Algorithmic Arrogance: Data-Analysis Tools for Digital Publishing and Their Politics

Enlarge impact. Enhance sales. Spot talent. Get cited. Build communities. Read freely. Analyze complexities. These are just some of the promises made by the recent wave of software built to facilitate (digital) publishing. New media have always carried the promise of liberation and emancipation of (networks of) individual users from societal norms in ‘real life’, and publishing is not an exception. But are these promises viable? In this post, I will take a closer look at the politics of several exemplary applications developed to accommodate successful digital publishing with the use of automated (algorithmic) data-analysis.
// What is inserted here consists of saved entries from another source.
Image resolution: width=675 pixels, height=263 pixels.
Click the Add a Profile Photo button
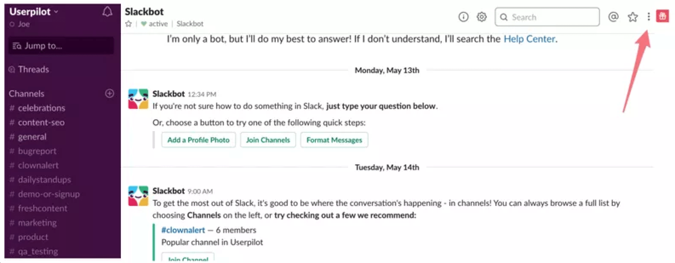point(198,140)
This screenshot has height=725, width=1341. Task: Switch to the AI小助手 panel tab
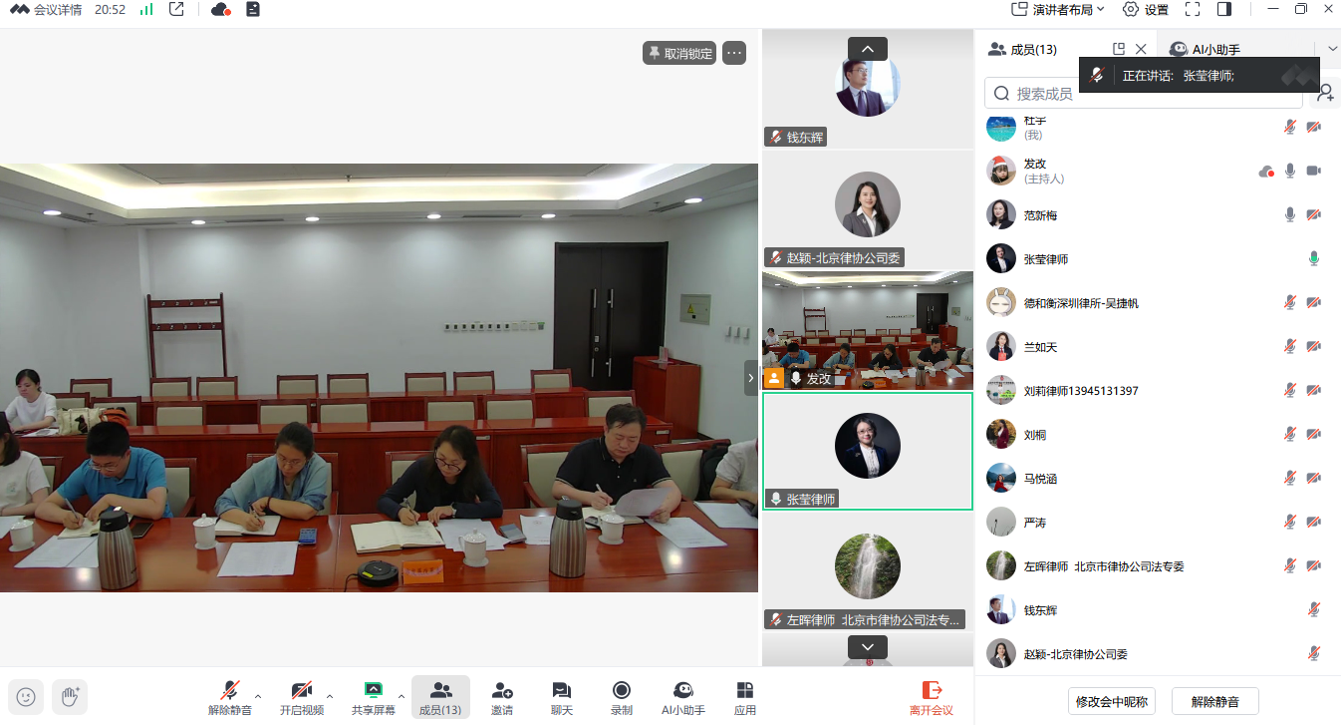pos(1206,50)
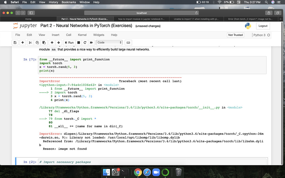Paste cell from clipboard
Screen dimensions: 285x178
[44, 42]
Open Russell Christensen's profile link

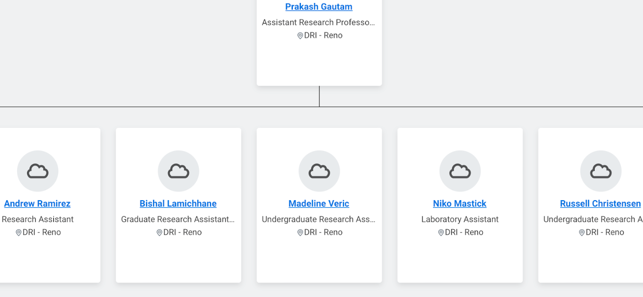tap(601, 203)
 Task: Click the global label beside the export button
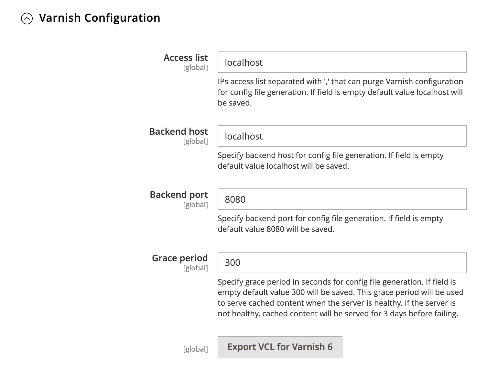[195, 349]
Do these tools primarily serve the producers of publications, software developers, or marketeers? Will they allow writers and publishers to gain a proper insight in the current offer of publications in order to make it more diverse? Or do the metrics of their feedback loops result in echo chambers? Can these apps help to get the right publication to the right reader for the right reasons? Who even decides what is ‘right’ in these cases? Is software really able to differentiate between a lousy and a great text?
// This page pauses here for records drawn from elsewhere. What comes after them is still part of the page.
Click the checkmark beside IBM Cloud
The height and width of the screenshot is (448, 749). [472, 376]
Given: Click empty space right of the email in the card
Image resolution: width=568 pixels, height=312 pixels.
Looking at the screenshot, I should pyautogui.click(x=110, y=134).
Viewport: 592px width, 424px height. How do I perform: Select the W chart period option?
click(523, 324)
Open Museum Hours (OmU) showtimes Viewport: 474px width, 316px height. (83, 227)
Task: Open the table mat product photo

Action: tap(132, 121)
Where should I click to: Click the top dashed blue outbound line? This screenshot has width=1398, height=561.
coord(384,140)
This is the first in a brief series of posts, each focusing on different steps in the production-consumption cycle of (digital) publishing. In this post, I discuss tools for marketing, post-publication management, and reading. In the follow-up post, I will write about peer-commenting and collaborative editing.


A myriad of applications was developed to enhance marketing algorithmically. Some apps, like OptiQly, straightforwardly target sales. Others focus on different sorts of ‘impact’. Unsurprisingly, these apps have little concern for critical, academic or literary quality, instead focusing on quantifiable and marketable metrics. In the worst cases, they equal measurable marketability and quality.
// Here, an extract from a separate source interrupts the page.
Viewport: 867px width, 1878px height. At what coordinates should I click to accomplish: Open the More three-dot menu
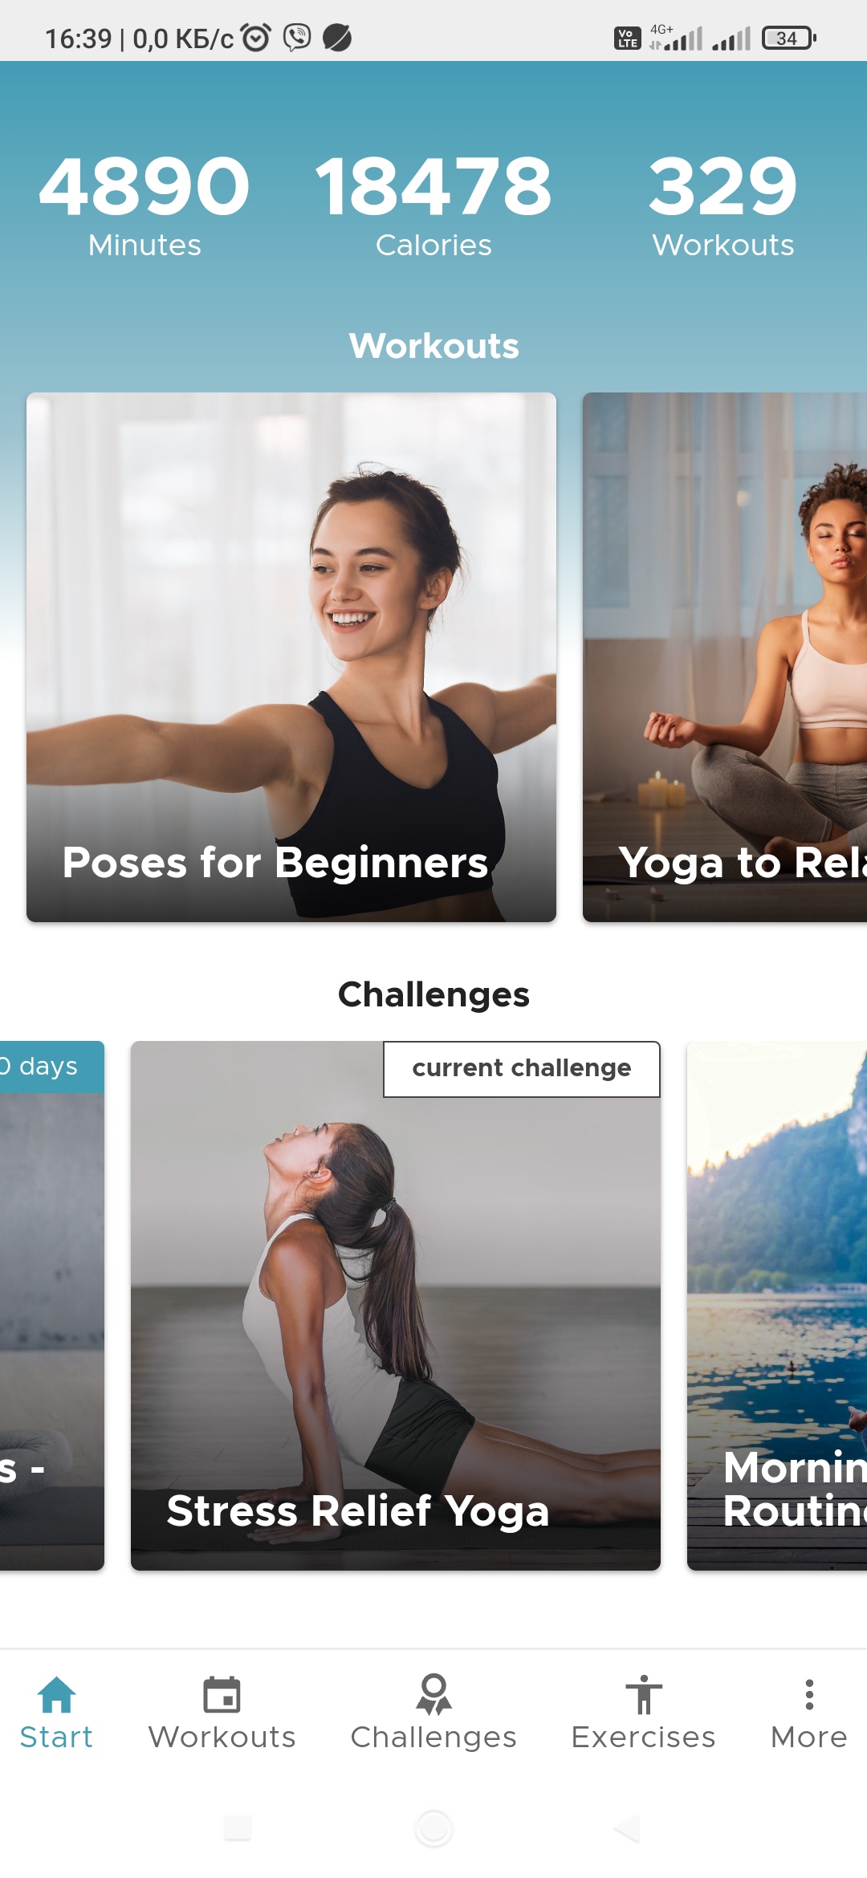click(x=809, y=1694)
A good example of such algorithmic arrogance is Authors, an app which claims to ‘discover great stories’ by mere data-analysis of manuscripts. Authors is built to facilitate writers, scouts and publishers, feeding all parties advice based on the same algorithmic standards. I fear that the result of Authors’s approach is either a tautological and ultimately self-undermining feedback loop, or an equaling of demand and production. In any case, it nihilates the import of non-conformist creativity and makes one wonder: why not just let the algorithm write that great story itself?

Other marketing applications take a different route and combine algorithmic marketing with a social media approach. These for-profit applications like Mojo Reads function as platforms that generate a ‘community’ of readers and writers. They strive to achieve an infrastructural monopoly powered by a combination of game elements and sense of communality, no doubt having been inspired by Facebook.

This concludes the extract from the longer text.